A genética ensina a importância da seleção através da adaptação das espécies ao seu meio ambiente, às suas condições de trabalho. Por isso, a preferência do São Quirino é pelo bom garanhão nacional”, declarou o criador à reportagem da Revista Turf & Fomento, em outubro de 1987, ou seja, um pouco antes de Jarumba, o primeiro produto clássico de Arumba (esta ganhadora de 4 corridas, incluindo a PE Joaquim da Cunha Bueno, e terceira colocada no Clássico Pres. Sílvio Alvares Penteado [L]), conquistar sua primeira vitória, em Cidade Jardim.

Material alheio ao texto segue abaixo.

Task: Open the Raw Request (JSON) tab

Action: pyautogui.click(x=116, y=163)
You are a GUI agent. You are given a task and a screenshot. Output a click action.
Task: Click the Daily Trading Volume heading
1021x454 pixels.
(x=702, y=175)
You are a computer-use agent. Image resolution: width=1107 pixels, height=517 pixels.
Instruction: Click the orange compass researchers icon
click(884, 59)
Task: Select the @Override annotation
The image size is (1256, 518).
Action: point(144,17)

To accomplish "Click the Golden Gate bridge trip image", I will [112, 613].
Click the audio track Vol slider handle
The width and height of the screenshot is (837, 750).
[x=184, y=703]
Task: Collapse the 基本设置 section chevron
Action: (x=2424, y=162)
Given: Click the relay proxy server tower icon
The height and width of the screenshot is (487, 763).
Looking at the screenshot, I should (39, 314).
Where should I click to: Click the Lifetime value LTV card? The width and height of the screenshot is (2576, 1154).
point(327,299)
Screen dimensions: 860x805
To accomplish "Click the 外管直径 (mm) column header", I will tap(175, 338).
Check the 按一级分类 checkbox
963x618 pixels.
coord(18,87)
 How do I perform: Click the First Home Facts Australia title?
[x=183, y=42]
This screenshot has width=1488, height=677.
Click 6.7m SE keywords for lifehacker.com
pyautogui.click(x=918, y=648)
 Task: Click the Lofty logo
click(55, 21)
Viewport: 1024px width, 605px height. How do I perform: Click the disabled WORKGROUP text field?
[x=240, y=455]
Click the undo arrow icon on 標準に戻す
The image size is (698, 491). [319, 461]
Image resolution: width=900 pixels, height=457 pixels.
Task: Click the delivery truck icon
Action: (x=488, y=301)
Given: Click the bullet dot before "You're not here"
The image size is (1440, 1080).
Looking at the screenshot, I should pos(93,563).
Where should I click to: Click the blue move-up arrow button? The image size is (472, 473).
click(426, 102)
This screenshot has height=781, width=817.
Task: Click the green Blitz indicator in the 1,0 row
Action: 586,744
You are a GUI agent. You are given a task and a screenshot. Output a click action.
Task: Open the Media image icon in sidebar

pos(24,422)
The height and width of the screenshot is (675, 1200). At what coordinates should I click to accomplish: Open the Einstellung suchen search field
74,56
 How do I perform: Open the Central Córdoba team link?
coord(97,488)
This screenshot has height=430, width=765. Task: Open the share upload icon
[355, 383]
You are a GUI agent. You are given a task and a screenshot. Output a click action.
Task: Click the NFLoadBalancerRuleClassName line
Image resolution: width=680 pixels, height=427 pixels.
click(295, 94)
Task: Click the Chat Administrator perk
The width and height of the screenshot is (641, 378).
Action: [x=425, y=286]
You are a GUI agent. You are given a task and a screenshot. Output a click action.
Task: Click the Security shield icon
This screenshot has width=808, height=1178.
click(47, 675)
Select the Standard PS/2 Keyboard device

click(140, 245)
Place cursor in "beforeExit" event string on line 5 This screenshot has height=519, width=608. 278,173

Alguns meses depois, em março de 1988, Jarumba (uma Executioner) venceria o GP Pres. Fábio da Silva Prado (G2). Na reprodução, produziria Ojotabe, múltiplo ganhador clássico na década de 1990 e que precisou medir forças com nomes do quilate de Much Better e Sandpit.

Além de Jarumba, Arumba daria à luz a outros dois ganhadores clássicos: Neto Joe, filho de Quintus Ferus que, no protagonismo dentre os potros de 2 anos “virando” para 3 anos, na Gávea, em 1991, conquistou, dentre outros páreos, o GP Linneo de Paula Machado (G1); e Outra Arumba (Henri Le Balafré), que viria a bater a norte-americana Little Baby Bear no Grande Diana (G1), em Cidade Jardim, no ano de 1992.

Todo o poderio de Arumba, entretanto, não se limitaria às campanhas dos filhos – como bem visto no exemplo de Jarumba – mas sim avançaria as décadas, vingando em pleno século XXI. Por meio de Poli Arumba (Executioner), revelou sua neta, Linda Rafaela (por Bin Ajwaad, adquirida pelo Stud TNT junto ao Haras São Quirino), vencedora do GP Marciano de Aguiar Moreira (G1), na Gávea, em 2003. Essa foi, inclusive, sua mais prolífica descendente, nos anos que estavam por vir. Linda Arumba produziu a ganhadora do Diana, em São Paulo, e clássica de G1, G2 e G3, nos Estados Unidos, Viva Rafaela (Northern Afleet), que, por sua vez, foi incorporada ao plantel de Wertheimer & Frere, na Europa.

Linda Rafaela também originou Unique Zuca (Northern Afleet), coadjuvante de luxo de Old Tune nas provas da tríplice coroa e que, como mãe, já conta com Galaxy Runner, ganhador de G2 na Gávea. Além disso, a própria New Year’s Eve, que dá corpo ao início deste texto, é sua neta, por meio de Awesome Rafaela (Elusive Quality), de duas vitórias, no Rio de Janeiro, e que restou exportada para os Estados Unidos, onde serve como reprodutora. No último mês de fevereiro, foi arrematada por Fergus Galvin junto ao Stud TNT, nas vendas da Fasig-Tipton.

Até aqui, entretanto, não se mencionou aquele que, por tempos e tempos, ainda será lembrado como “o” grande cavalo eternizado na descendência de Arumba. Filho da já mencionada Oaks winner Outra Arumba e dono de uma atropelada inesquecível, Dono da Raia encantou o país, no ano de 2006, quando venceu, em sequência, os Grandes Prêmios São Paulo (G1) e Brasil (G1).

Exportado para Dubai e longe dos profissionais que tão bem lhe conheciam, Dono da Raia acabou castrado. Para seus novos proprietários, o fato, certamente, foi insignificante e em nada afetou suas operações. Para eventuais interessados no Brasil, contudo, foi diferente. Terminou ali a oportunidade de repatriar aquele que talvez tenha sido o melhor descendente de Arumba e, assim, dar sequência ao seu legado, na qualidade de garanhão – numa triste ironia diante das lições deixadas pelo patriarca do Haras São Quirino, a respeito da utilização do reprodutor nacional.